TWITTER: FashionInsider1 / INSTAGRAM: TheFi_Mag
February 15, 2017
Marcellous L. Jones
Images by Don Ashby
New York City (NY), USA – In New York City temperatures were on the rise during the weekend when the famed lingerie house La Perla presented its new collection for Fall Winter 2017/18. And with it we see the many possibilities for combining together the very separate worlds of ready-to-wear and luxury intimate wear. And for the presentation, the fashion house called upon powerhouse supermodels including Naomi Campbell, Jordan Dunn, Joan Small and the top model Kendall Jenner.
“Creative Director Julia Haart embarked on a creative exploration of nature seen through the eyes of the artist. The designer was inspired by the motif of the British garden as captured by painters throughout history”, according to La Perla. “Renaissance painters, Impressionists, Pop Art inventors and Post-Modern rebels all turned to the garden as a setting and consistent source of beauty in their world. From the lush foliage of the Pre-Raphaelite painter Lawrence Alma Tadema to the American modernism of Georgia O’Keeffe, blooms reimagined by the human hand are the consistent thread throughout this collection.

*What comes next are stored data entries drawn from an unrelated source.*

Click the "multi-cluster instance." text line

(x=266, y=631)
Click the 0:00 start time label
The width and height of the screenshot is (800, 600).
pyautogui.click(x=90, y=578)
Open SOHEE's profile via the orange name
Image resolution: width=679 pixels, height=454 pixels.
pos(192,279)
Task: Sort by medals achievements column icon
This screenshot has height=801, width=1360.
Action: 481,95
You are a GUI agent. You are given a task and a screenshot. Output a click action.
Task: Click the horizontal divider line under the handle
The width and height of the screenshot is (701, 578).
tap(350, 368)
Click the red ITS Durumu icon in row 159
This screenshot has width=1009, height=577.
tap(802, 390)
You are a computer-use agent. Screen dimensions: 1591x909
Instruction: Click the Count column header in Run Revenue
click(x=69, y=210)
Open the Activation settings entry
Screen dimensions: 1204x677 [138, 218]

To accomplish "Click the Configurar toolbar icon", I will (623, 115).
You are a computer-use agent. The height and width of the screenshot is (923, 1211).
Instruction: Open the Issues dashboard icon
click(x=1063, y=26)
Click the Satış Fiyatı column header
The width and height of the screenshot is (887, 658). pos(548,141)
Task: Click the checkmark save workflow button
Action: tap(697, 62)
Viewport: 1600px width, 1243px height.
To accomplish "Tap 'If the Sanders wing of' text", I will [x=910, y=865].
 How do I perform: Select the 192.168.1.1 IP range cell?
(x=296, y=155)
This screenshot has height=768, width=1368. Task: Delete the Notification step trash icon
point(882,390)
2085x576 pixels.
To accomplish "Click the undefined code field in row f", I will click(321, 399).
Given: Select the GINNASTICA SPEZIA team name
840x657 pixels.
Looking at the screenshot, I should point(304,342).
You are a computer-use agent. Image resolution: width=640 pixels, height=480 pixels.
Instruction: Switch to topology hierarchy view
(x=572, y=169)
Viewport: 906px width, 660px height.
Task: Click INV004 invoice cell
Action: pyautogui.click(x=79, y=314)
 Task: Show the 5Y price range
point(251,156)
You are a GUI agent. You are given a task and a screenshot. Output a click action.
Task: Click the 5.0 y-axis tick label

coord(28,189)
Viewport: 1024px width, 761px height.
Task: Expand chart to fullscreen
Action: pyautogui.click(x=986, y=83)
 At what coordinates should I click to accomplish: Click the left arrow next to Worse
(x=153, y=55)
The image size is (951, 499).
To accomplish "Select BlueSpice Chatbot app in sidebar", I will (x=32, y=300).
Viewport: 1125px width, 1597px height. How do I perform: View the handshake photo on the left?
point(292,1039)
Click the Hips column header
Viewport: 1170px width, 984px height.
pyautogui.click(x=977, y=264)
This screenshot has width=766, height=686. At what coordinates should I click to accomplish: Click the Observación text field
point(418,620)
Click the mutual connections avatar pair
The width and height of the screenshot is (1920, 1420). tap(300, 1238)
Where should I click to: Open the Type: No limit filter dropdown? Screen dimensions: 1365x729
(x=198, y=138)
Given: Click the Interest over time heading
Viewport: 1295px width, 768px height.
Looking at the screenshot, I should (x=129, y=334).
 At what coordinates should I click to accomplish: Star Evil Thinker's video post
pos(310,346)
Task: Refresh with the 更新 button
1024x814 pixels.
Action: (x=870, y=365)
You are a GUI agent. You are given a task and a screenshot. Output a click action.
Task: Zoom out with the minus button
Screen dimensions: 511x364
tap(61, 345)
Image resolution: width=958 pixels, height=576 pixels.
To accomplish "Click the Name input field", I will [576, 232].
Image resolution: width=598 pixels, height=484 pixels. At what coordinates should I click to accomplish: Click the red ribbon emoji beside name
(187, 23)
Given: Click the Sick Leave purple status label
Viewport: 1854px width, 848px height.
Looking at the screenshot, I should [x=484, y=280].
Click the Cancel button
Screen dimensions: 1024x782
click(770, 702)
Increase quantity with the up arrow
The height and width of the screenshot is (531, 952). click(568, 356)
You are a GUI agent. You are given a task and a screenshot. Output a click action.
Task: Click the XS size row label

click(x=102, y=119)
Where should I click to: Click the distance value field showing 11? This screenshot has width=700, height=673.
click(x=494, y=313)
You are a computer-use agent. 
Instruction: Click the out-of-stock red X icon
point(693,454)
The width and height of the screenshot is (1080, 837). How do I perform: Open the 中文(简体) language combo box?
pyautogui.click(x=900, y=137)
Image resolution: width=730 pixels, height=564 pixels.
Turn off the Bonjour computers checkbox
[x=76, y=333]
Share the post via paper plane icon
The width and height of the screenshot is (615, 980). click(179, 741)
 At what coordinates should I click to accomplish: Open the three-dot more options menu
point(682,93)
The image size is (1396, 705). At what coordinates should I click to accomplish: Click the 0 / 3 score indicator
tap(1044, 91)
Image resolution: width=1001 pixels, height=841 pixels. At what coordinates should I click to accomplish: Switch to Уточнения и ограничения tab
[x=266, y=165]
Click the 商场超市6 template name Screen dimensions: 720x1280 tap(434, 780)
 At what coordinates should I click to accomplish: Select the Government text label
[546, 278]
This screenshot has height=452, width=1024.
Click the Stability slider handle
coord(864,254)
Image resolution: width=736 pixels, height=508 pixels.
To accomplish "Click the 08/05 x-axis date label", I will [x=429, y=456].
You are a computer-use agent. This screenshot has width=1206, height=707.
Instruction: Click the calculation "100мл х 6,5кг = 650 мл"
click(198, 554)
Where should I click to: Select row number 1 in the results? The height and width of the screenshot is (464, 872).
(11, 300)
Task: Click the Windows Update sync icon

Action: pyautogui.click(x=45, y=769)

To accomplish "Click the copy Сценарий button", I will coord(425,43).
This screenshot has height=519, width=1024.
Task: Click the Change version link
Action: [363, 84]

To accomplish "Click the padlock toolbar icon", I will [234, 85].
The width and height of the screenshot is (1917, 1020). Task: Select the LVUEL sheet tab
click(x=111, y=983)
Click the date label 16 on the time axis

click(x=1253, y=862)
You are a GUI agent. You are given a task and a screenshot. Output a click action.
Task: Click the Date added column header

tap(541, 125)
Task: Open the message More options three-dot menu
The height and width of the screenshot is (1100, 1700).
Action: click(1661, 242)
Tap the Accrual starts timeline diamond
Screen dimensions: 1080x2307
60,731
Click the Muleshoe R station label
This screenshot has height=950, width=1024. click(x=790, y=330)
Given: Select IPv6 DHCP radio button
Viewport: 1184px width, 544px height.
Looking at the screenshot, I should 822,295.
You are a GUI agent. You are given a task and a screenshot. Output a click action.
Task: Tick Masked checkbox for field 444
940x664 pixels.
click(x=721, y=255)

There is only one subject more closely studied and more frequently rendered in art than nature, and that is the female form, which is the core inspiration in La Perla’s design DNA. Haart and her design team gave the fit and comfort of each piece the studied attention of an artist, endowing the collection with the sense that beauty comes not only from how the clothes look, but how women feel when they wear them.”
With this said it must be noted that though in only her second season as artistic director of the house, Julia Haart is well equiped and surrounded by a talented team to help bring the collection to life. Unfortunately, it appears that she did not take full advantage of the resources at her disposition. The collection lacks a clear and consistent message, and therefore really seems to be all over the place. Due to this, it is very hard to enjoy the work as a collection. So one would do much better in just breaking the looks down and appreciating them as individual pieces.